Given instruction
Rescale the entries starting at the line that contains "This screenshot has" and ending at the line that contains "point(47,121)": rewrite only those lines, requests included, multiplying every coordinate in the answers by 0.95 and rounding to whole numbers, with halves rounded up. Leave all numbers in the requests unchanged.

Data lines

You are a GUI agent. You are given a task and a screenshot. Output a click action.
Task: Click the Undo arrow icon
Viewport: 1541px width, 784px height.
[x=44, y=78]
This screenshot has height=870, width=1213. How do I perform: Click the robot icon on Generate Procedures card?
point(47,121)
...
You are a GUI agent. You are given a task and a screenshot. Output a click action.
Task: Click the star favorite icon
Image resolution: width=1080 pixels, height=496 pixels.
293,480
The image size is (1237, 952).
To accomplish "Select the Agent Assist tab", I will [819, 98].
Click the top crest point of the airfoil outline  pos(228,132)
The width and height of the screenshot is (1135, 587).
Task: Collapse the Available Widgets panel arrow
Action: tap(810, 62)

Written response
This screenshot has height=870, width=1213. How do I perform: Click the robot icon on Generate Procedures card?
point(45,115)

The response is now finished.